The last 4 weeks of training was a bigger challenge than I anticipated. Well off target for quite a few sessions. I tried not to dwell on them too much. Took a little extra recovery. Tested myself in the last week. Surprisingly I still ended up pretty close to where I hoped to be. Now ready for training block 3.
Following the Training Plan Overview the focus is:
- Increase pace at Anaerobic Threshold
- Increase pace of long run.
- Small amount of anaerobic tolerance development
Increase Pace At Anaerobic Threshold
Anaerobic threshold training provides big improvements. I start to feel invincible and find the faster paces feel easier and easier. Anything powerful tends to come with strong side effects. Anaerobic threshold training has a big impact on me. I find it easy to over do. I get caught up in the feeling. So many times I have over shot the mark. It tends to give my immune system a hit and I am prone to getting sick. After a week or 2 of feeling fast, my legs tend to come crashing back down as if wrapped in concrete.
Trying to sort out how to get the benefit without the downside had me searching through my training logs. Looking back over the years there is a trend. Over training with anaerobic threshold work has been related to 2 main issues:
- Trying to extend anaerobic threshold work beyond 60 minutes in a session.
- Pushing the pace too high on continuous threshold training runs.
This training block I’ll avoid the above 2 ways of training.
- I’ll save pushing the pace up for the interval runs.

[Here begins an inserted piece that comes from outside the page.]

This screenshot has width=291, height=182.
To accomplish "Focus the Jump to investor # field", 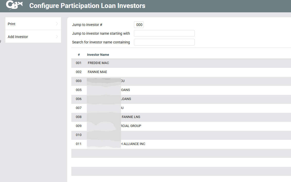I will (139, 25).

- Hold back a little on the continuous threshold runs.
- Limit any session to well under 60 minutes.
Increase Pace Of The Long Run
The distance will be limited to 40km or 4 hours, whichever comes first. With how my long runs have unfolded over the last 2 months, it is clear increasing pace isn’t about going hard in the first half. Long runs of 40km are definitely not easy. Where will the improved speed come from?

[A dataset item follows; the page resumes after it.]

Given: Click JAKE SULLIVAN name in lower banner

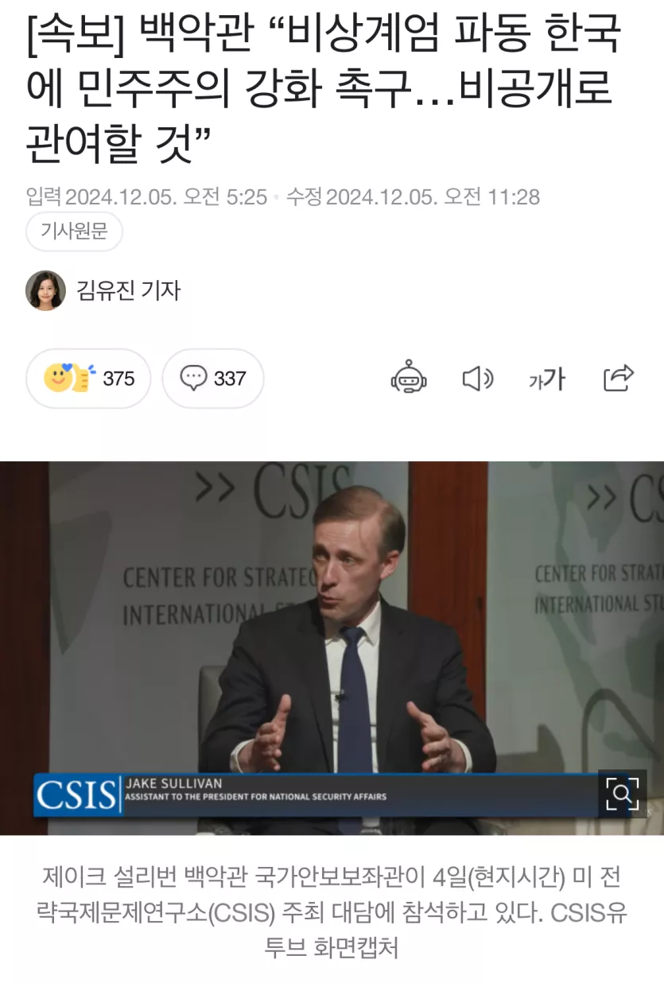Looking at the screenshot, I should (x=174, y=783).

Most of that pace will be from maintaining my form and pace all the way to the end. Avoiding the drop off in speed that has occurred in almost all long runs will be my priority. Just holding it together over the final 5km will bring my average pace back by about 20 sec per kilometre.

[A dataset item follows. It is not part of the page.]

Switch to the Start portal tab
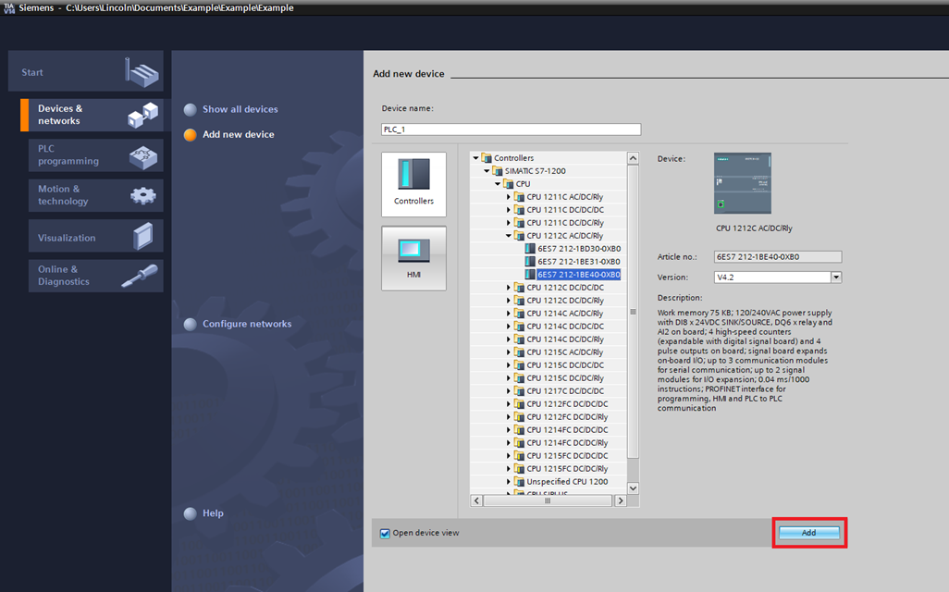 [85, 71]
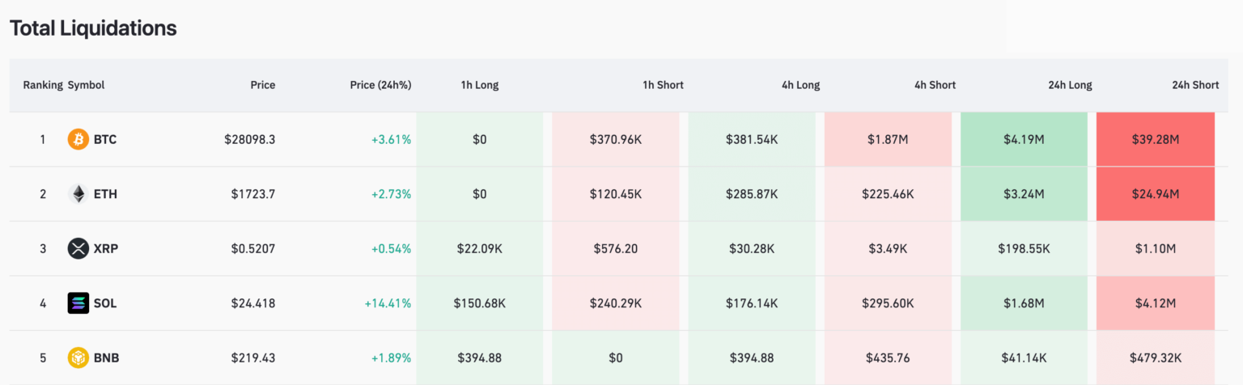Click the XRP coin icon
Screen dimensions: 1243x385
coord(78,248)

The secondary push up on pace will feel subtle. It involves attempting to relax and allow my body to open up. So far I’ve had to artificially slow down the first part of my long runs and it still feels quite restrained. I want to gradually release those restraints and let the legs find a more natural rhythm and pace. The risk is that pace is too fast for the full distance.
Small Amount Of Anaerobic Tolerance Development
There’s 2 reasons for this:
- Creating a stimulus to maintain or enhance the VO2max gains from the past 2 weeks.
- Be able to maintain run form in the closing stages of the races at the Emergency Services Game in a few weeks.
VO2max can be maintained with less than it takes to raise it. So a couple of sessions over the month that have me gasping for air should be enough. Hopefully it helps me with a little extra kick in my legs for the end of races.
A training week covers 9 days for me at the moment. There will be some variation to fit around the other areas of my life, but here’s the basic template I’ll be working from:
- Anaerobic Threshold (Continuous): 10km
- Anaerobic Tolerance: 12 x 300-100m, 1min recovery
- Long Run 40km/ 4hours
- Anaerobic Threshold Intervals 4-6 x 2000m / 1000m float
I’m curious to see if the Anaerobic Threshold (Continuous) and Anaerobic Tolerance combination over days 3 and 4 will work for me. I think it will, but am open to adjustments if needed.
There is definitely a nice dose of faster running injected into the program. None of the fast running should feel forced. While there are physiological adaptations I’m going for, it is more important I develop the right feel in my running. Block 3 is about trying to develop that right feel in running faster.